Somos historia de nuestra propia humanidad. Desde siempre hemos intentando evadirnos de nuestras miserias, buscando nuevos horizontes más seguros, cuando menos para gozar de una subsistencia digna de la que todos somos parte. Ciertamente, cada ser humano ha de realizar su especifica calzada, en unión a sus análogos viandantes. El desarrollo, pues, no se puede reducir únicamente al crecimiento económico, sino a todo aquello que nos circunscribe como ciudadanos del mundo, como seres pensantes dispuestos a dar lo mejor de sí por la colectividad de la que formamos parte; al fin y al cabo, somos un todo en un armónico universo en el que nada es por sí mismo. En consecuencia, nos ha de mover un incondicional deber personal a ser cada día mejores caminantes para trazar, de este modo, unos caminos más humanitarios que nos fortalezcan como linaje.
La humanidad que todos compartimos, tanto a través de nuestros ascendientes como descendientes, aparte de llevar consigo una innata vocación al desarrollo de la estirpe, ha de activar una escala de valores que nos haga reencontrarnos como colectivo. Por tanto, tan importante como hallarse a sí mismo el ser humano, es poder sentirse miembro de una colectividad, de la que forma parte, sin exclusiones. Hay que remontarse de las debilidades a la voluntad de cooperación, jamás discriminar a nadie, y tender puentes para emprender caminos contiguos, donde nadie camine como propiedad de nadie, sino como parte de la prosperidad humanitaria.
Efectivamente, el ser humano ha dejado de ser verdaderamente humano, convirtiéndose en su peor enemigo, en la medida que se ha dejado dominar por la técnica o las finanzas, convirtiéndose en un auténtico esclavo de la posesión, cuando en realidad la felicidad no está en reunir, sino en saber donarse, en acompañar.

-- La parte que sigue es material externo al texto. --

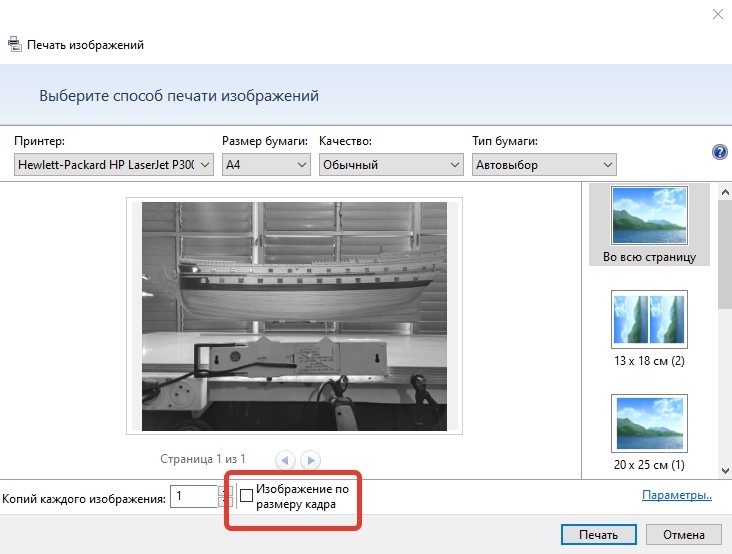This screenshot has height=554, width=732.
Task: Select the 'Во всю страницу' layout
Action: click(649, 224)
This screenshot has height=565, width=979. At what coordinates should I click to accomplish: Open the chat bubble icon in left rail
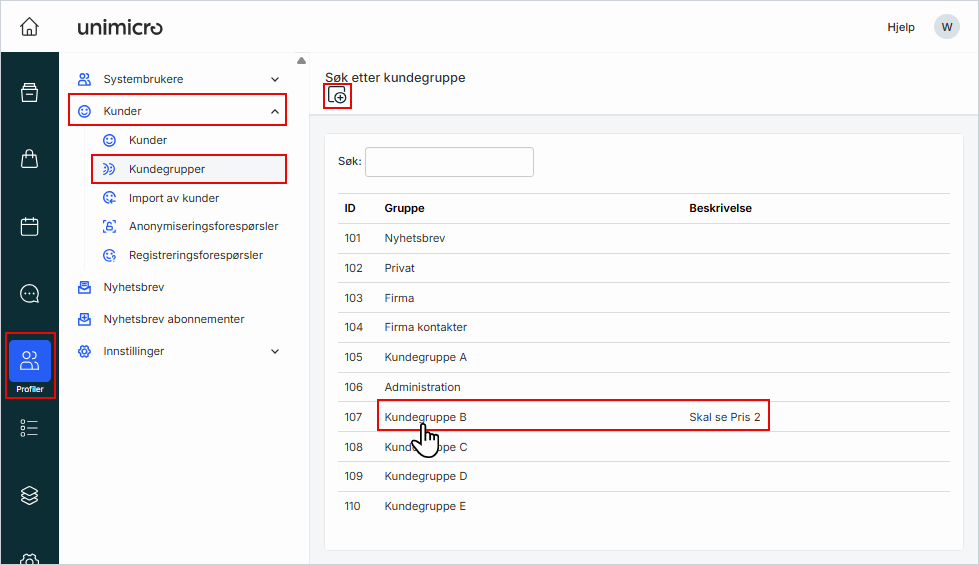29,293
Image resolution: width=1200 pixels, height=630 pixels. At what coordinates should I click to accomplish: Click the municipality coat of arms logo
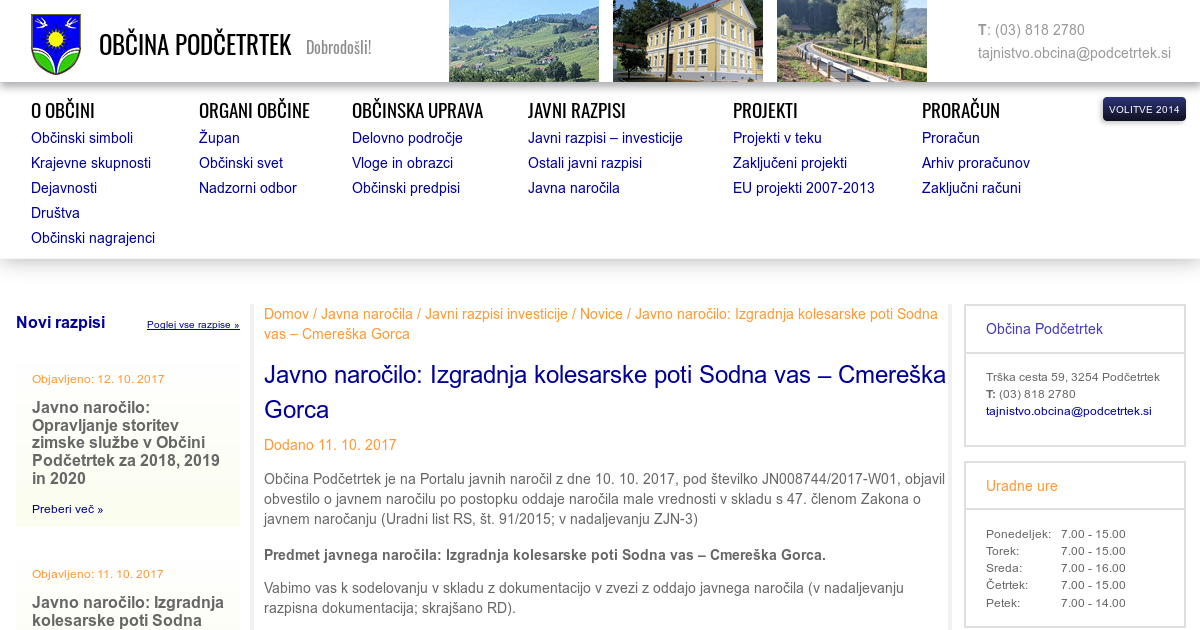point(56,44)
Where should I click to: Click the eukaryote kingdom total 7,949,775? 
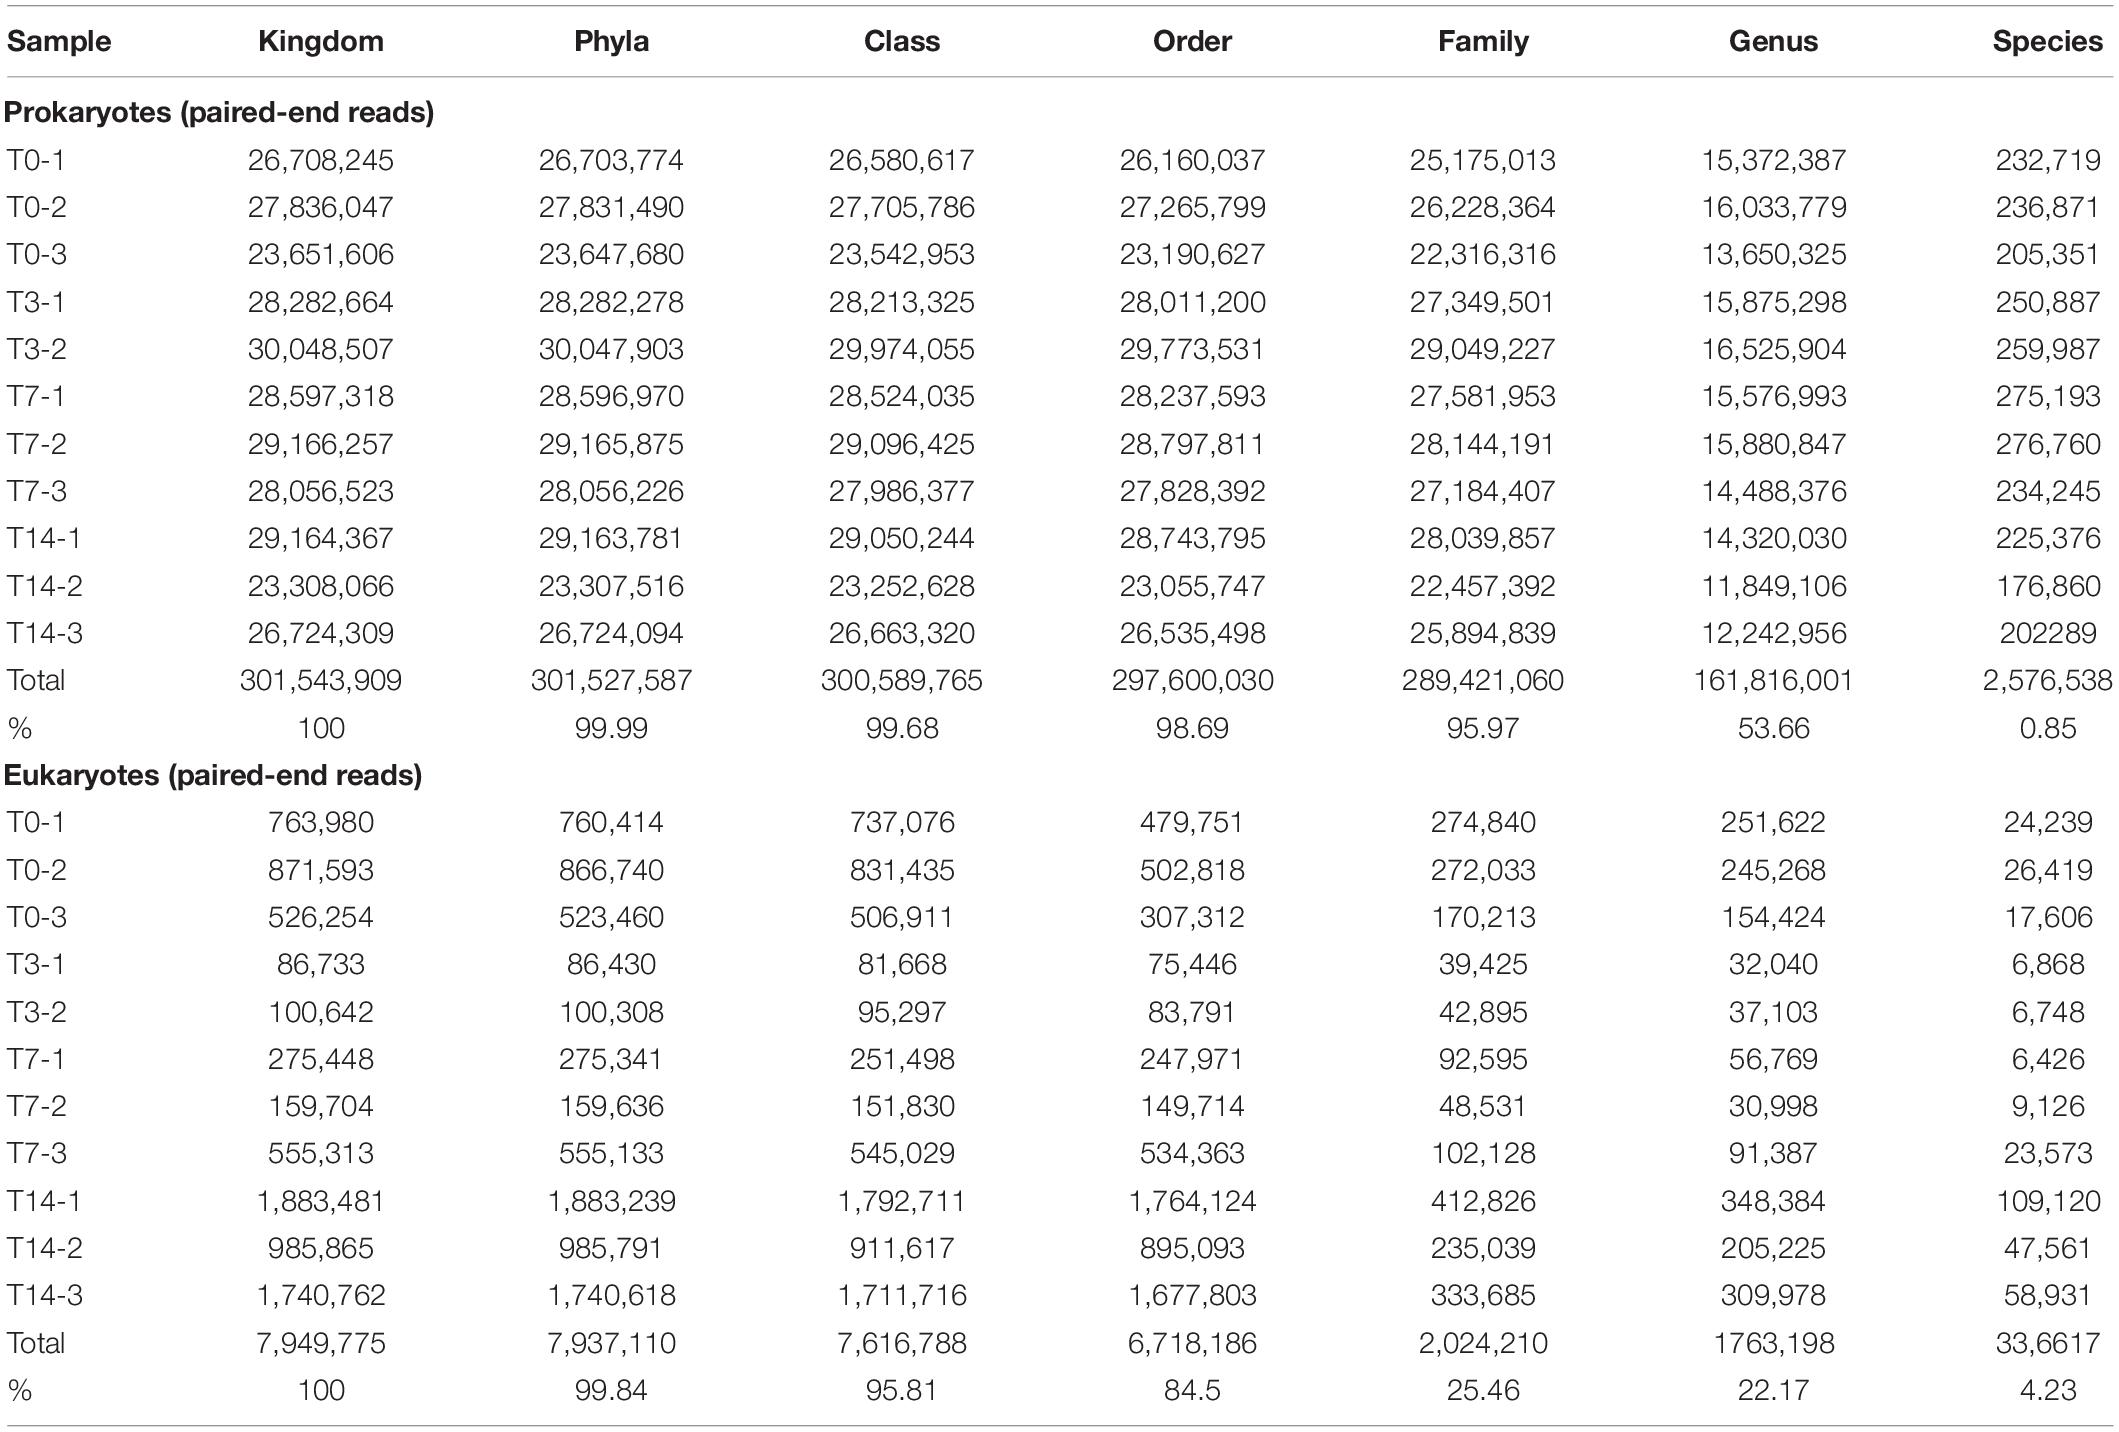[x=320, y=1343]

Afanados en aumentar una producción que jamás nos saciará, a mi manera de ver, nada es más trascendental hoy en día, que ponernos al servicio de aquel ser humano que solicita nuestra ayuda. Este es el auténtico deber comunitario: ponernos al servicio de nuestro semejante para producir mayores activos armónicos. Todo lo demás sobra, genera avaricia, desigualdades, incomprensiones, locuras... Por eso, habría que rendir un verdadero homenaje a todos aquellos que se gastan el tiempo hasta desgastarse por los demás. Ellos sí que saben vivir, y sí que son referencia y referente, en un mundo al que, por desgracia, solo le mueve el interés. Pienso en este momento, también, en aquellos que se juegan su exclusiva vida en la defensa de los derechos humanos. Con sus desvelos educan, despiertan conciencias; y, lo que es más saludable, avivan la solidaridad entre culturas, luchando por desenmascarar tantas injusticias sembradas.
Indudablemente, toda acción social implica un deber comunitario, que a mi juicio ha de instruirse con mayor tesón a las nuevas generaciones, para que se produzca el gran cambio social. Hasta ahora hemos hablado mucho del bien común, pero muy poco de las obligaciones que esto supone a cada ser humano. Mal que nos pese, somos una generación enferma. Ante cualquier penuria, como puede ser el deber de la hospitalidad, actuamos con una frialdad tremenda. Olvidamos que podríamos ser cualquiera de nosotros. Me parece, por consiguiente, una noticia esperanzadora que el Consejo de Seguridad de Naciones Unidas, haya adoptado unánimemente una resolución en la que insta a los Estados a invertir más en la juventud, como medida para garantizar la paz y la seguridad, el desarrollo y el progreso de todas las sociedades. Me parece bien que el preámbulo del documento subraye que los jóvenes tengan un papel activo en la configuración de lo armónico, máxime en un momento en que algunas organizaciones terroristas pretenden reclutarlos para matar. La vida no es para eso, es para vivirla, o si quieren dando amor, que es lo que realmente necesitamos para sentirnos bien.